El estudio en profundidad de esta iglesia ha mostrado a Negrín gran parte de la historia de este singular enclave, que fue otorgado por el Adelantado Fernández de Lugo en 1501 a 16 personas llegadas de Lanzarote y Fuerteventura para la explotación de la caña de azúcar, y aunque también fue un importante núcleo vitivinícola, a lo largo de la historia sus habitantes nunca han vivido en la opulencia. Sin embargo, la presencia de la iglesia marcó profundamente a los tagananeros que profesaban un gran fervor religioso, hasta el punto de que en 1621 construyeron la ermita de Santa Catalina a escasos metros de la Iglesia de las Nieves. No obstante, y pese a la humildad generalizada de los habitantes, las donaciones de orfebrería y alhajas a la parroquia fueron frecuentes y la participación en la vida espiritual quedó plasmada en la creación de importantes cofradías que aún hoy perviven.

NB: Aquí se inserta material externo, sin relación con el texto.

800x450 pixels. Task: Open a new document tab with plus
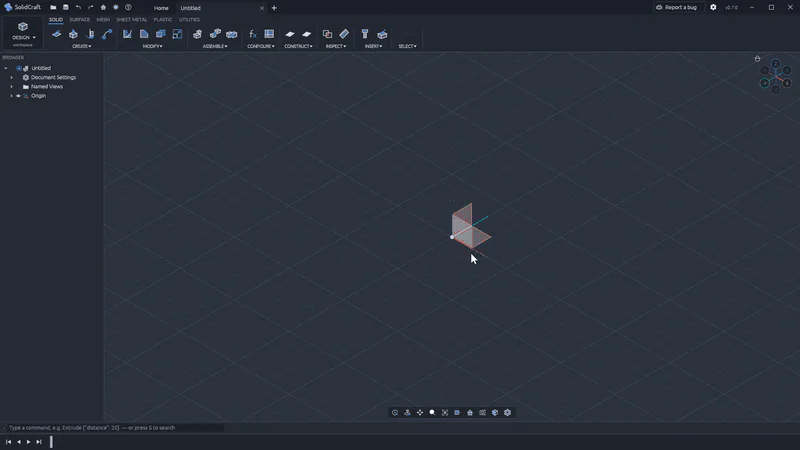274,8
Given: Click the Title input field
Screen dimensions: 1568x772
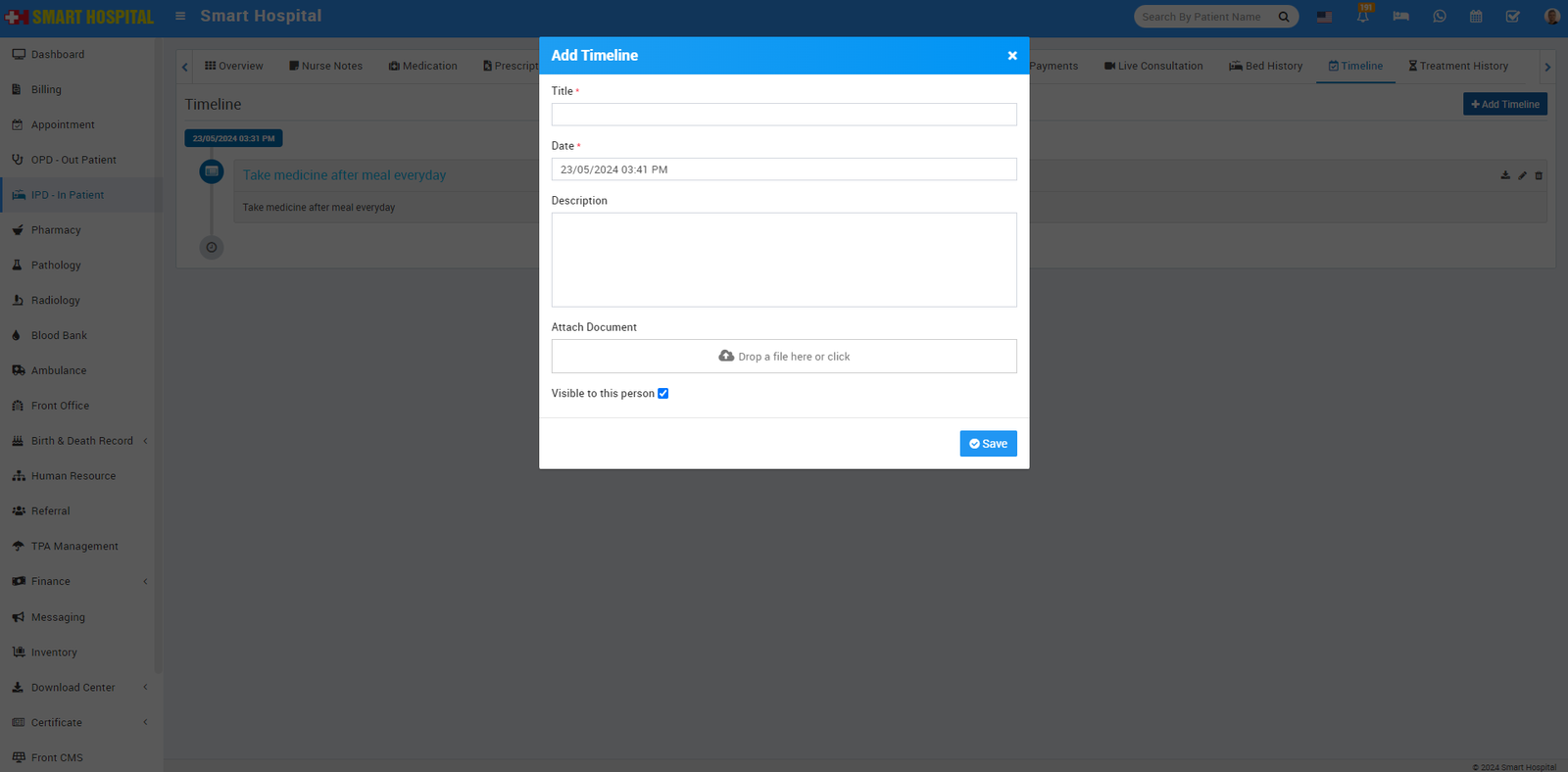Looking at the screenshot, I should tap(783, 115).
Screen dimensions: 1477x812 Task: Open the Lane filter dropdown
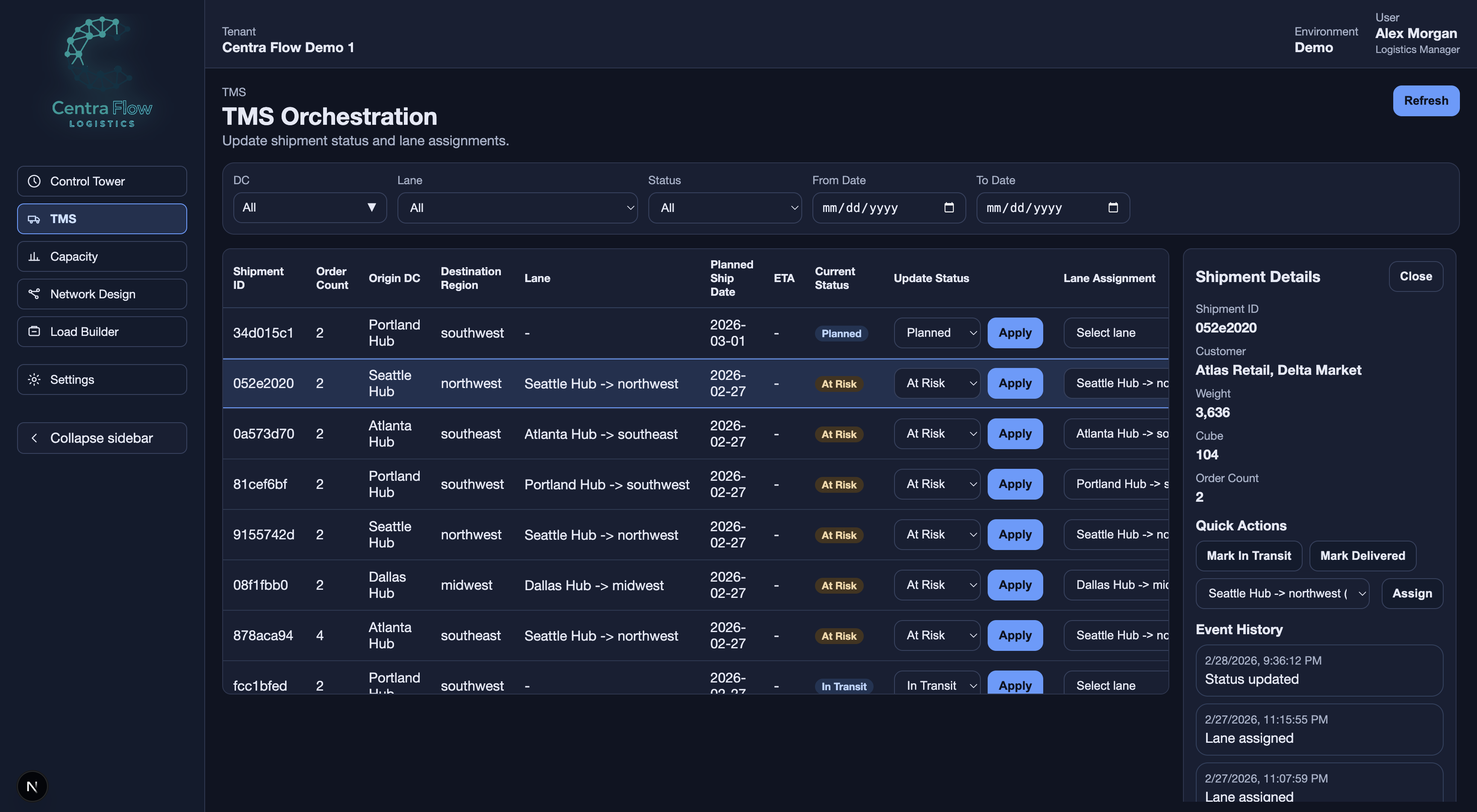pos(517,208)
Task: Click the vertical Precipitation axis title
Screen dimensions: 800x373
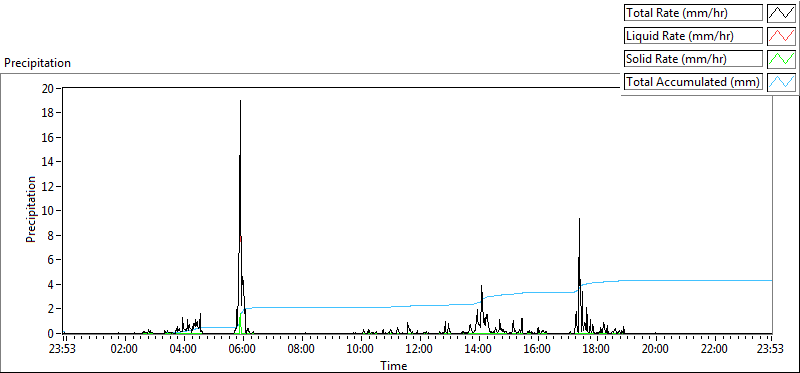Action: [x=31, y=209]
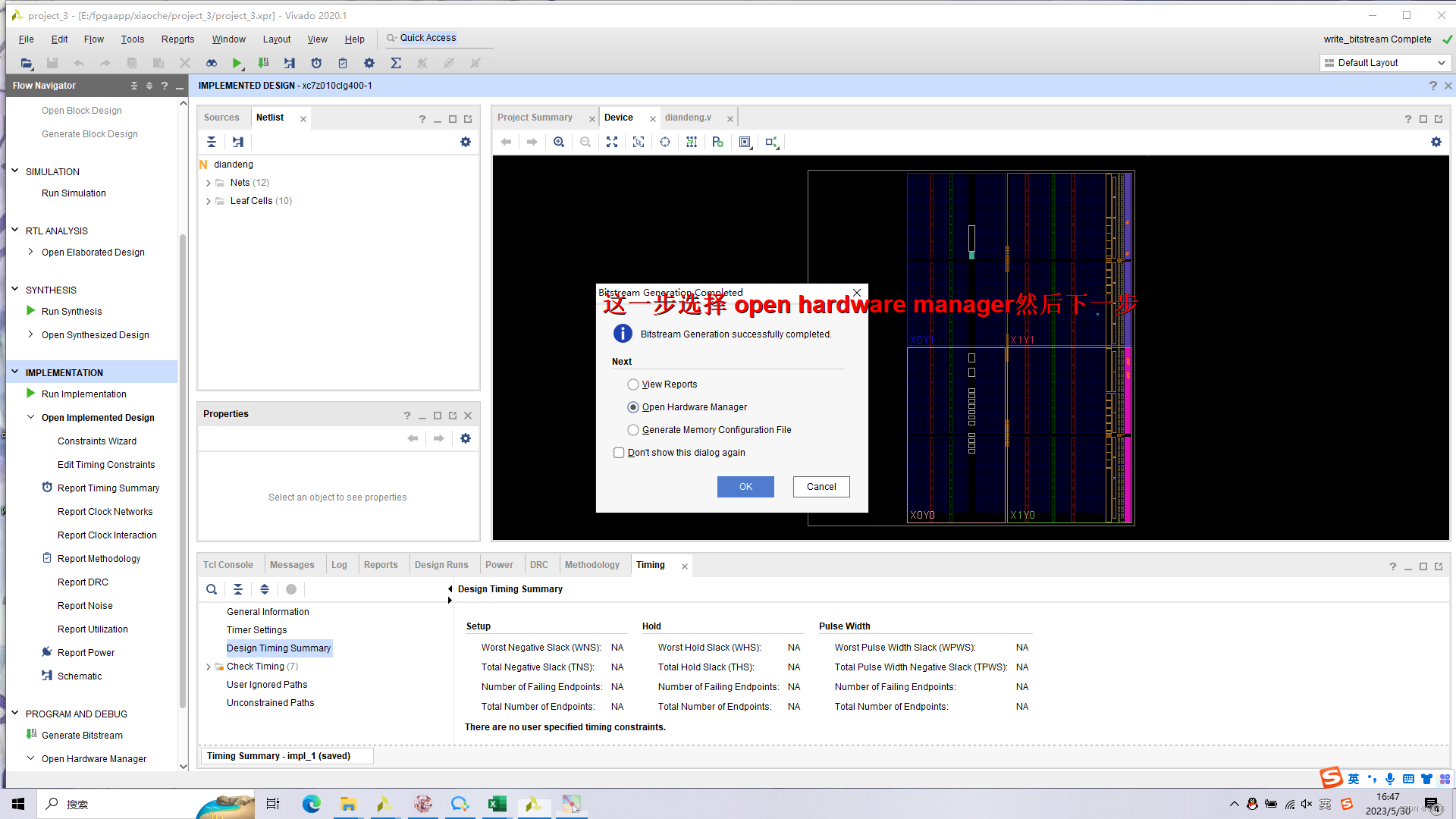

Tal vez por ello el cura de Taganana siempre ha sido un referente para sus vecinos, un punto de encuentro y un nexo de unión con el resto de la Isla, de la que permanece aislada, en ocasiones, por propia voluntad. Pese a haber pasado varios párrocos, todos ellos son recordados con gran cariño y respeto por los vecinos, que siempre los han tenido como intercesores no sólo ante las instancias divinas, sino también en otras más terrenales, como son los ayuntamientos y demás instituciones.

Según la historiadora del Arte, "el pueblo ha tenido suerte, pues los diferentes párrocos han sabido conservar y restaurar el patrimonio", y destaca no sólo el famoso tríptico, sino también la importante colección de platería latinoamericana.

Medio milenio de la presencia de una iglesia supone una larguísima trayectoria de fe y devoción que pocas localidades puede conmemorar. Pero de forma discreta, casi silenciosa, Taganana lo celebra sin grandes pompas y sin gritarlo a los cuatro vientos, lo que la convierte, una vez más, en un ejemplo de la histórica humildad que ha caracterizado desde siempre a esta zona.